▸ **EXERCISE DIRECTIONS**: Please continue the personal account of the boat ride back to Savannah from its last sentence.

START TEXT

I thought that was that. The week was over and I scrubbed counters, stripped beds, put the clutter of books and pens away. I began to feel panic, I thought of the boat ride and dismissed my panic as the unreasonable phobia that I've been fighting for years. When it came time for me to get on the boat and go, I couldn't let go. I asked to walk the path instead of be driven. That long path I walked every morning, hoping the familiarity would ease the transition.
I began to cry. Or weep. Or completely fall apart. This place has hold over me that I can't explain. I feel at home here and enchanted by the music of the wilderness. Alligators and blue herons, marshes and bones. It feels like all the landscapes I have loved all rolled up into one.
No light mention that my love of poetry re-ignited here, just one year ago. A slow awakening, but I am working daily to bring it back to life. It feels like falling in love again, just as I remembered and maybe why I put it away nearly twenty years ago. Falling in love, the intimacy of words, especially poetry, is dangerous, always. I am careful and cautious, to a fault. But this? This is me falling apart and rising up from the destruction. Taking apart why I couldn't write, and re-mapping ways to travel around that.
The boat ride was as scary as I predicted, but it didn't rain so my fear that a monsoon would sweep me over into choppy waves was not realized ....this time. Friends held my hand, and eventually I stopped cowering on the floor of the boat and held my face in the wind.
Back on mainland, Jj, Holly (friend not child), and I walked the streets of Savannah in the delicate, cold rain. I started shivering, the deep down shivering that has only ever followed childbirth, by traumatic surgery. I knew it would cede if I slowed my breathing and calmed down and it did, but left me feeling dizzy. I bought what we now call a "Calm the Fuck Down" essential oil patch (Bergamot from Nourish) to help with the transition. This is when I remembered the tales of people stolen by faeries and then returned after living in the other world, the world of magic.

END TEXT
START GIVEN INFORMATION

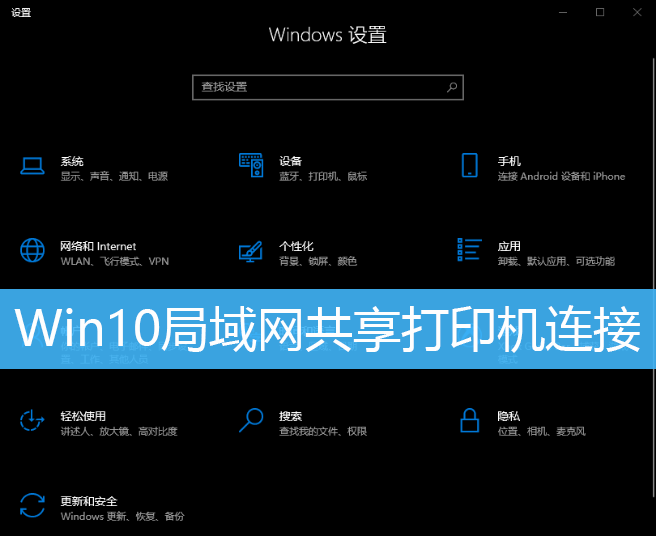Click the magnifier button in search box
The image size is (656, 536).
coord(452,87)
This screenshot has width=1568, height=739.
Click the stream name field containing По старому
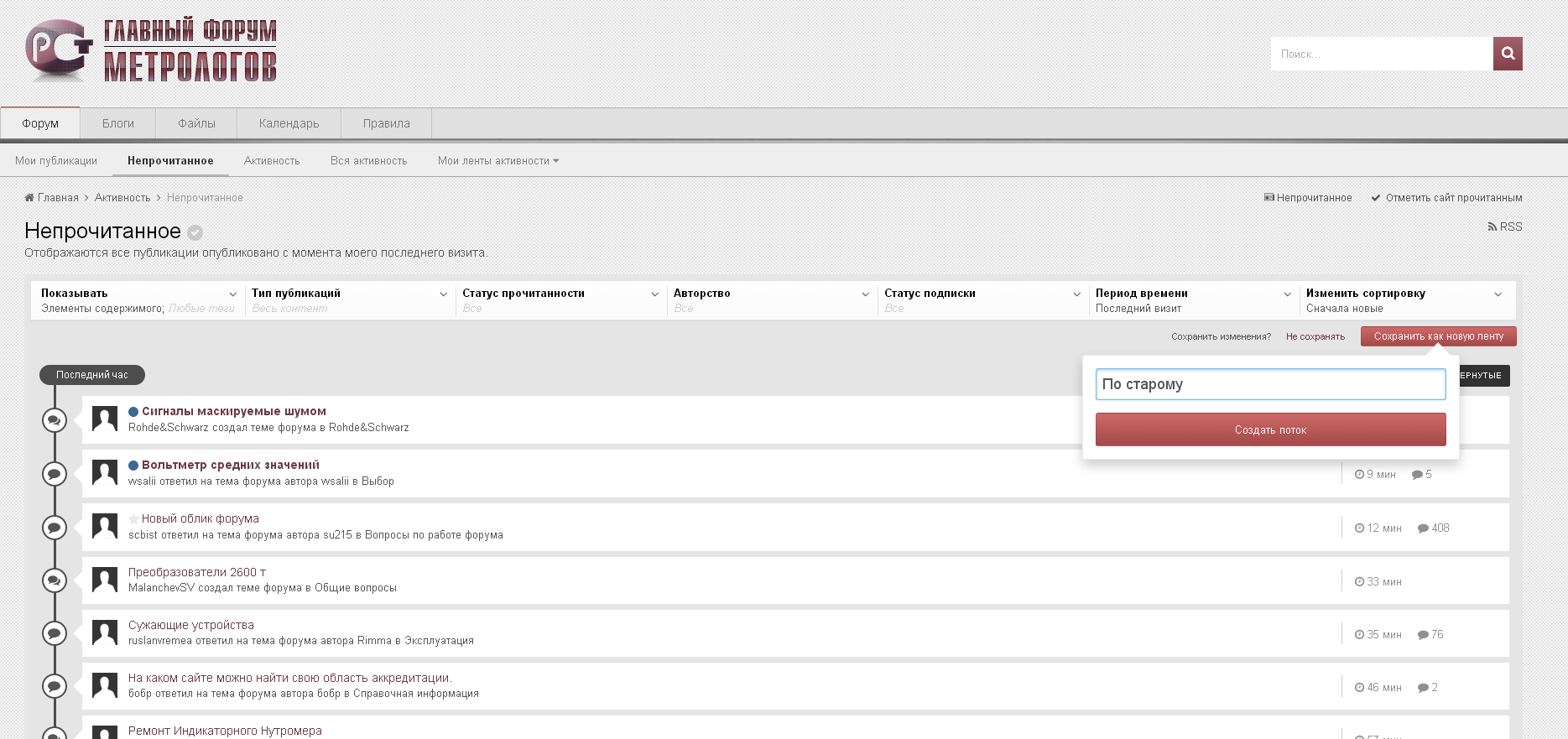(x=1270, y=384)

END GIVEN INFORMATION

▸ **YOUR RESPONSE**:
Ossabaw is a place that people see the poet and artist. Not the me that is a terrible housekeeper, a frazzled mother, an novice farmer, or a failure in all the ways that I struggle to keep all my busy in the air. No one cried because the bananas were broken, or fought over ponies, or made demands on my time ungratefully. There were chores to do, but always someone there to help. It was different than at home. I feel terrible admitting that, and I will go home and be more fully present.
I share with these writers this fragile and vulnerable side, my words, my histories, my heart. And they embrace it, know the struggle, and I feel so much less alone than I do on the range lands and rolling hills of my home. This magic is powerful, and the time precious. Just enough, even if I felt torn leaving it.
It was stepping on the shore of the return dock, the boat captain said, "This is the most dangerous part, when you get out of the boat, Watch your step."
Yes. This return is the hard, sad, necessary part. This is when the magic broke and reality settled back around my shoulders. This is when I started shaking. I can't pretend it was just the trauma of the boat trip. No, I really can't. I feel like the faeries have returned me and the enchantment has left me changed, in this dreamworld, like a cloak or a charm, an affliction that is hard to wake from.
Probably sleep deprivation and homesickness, but I had to write this all down before the feeling leaves.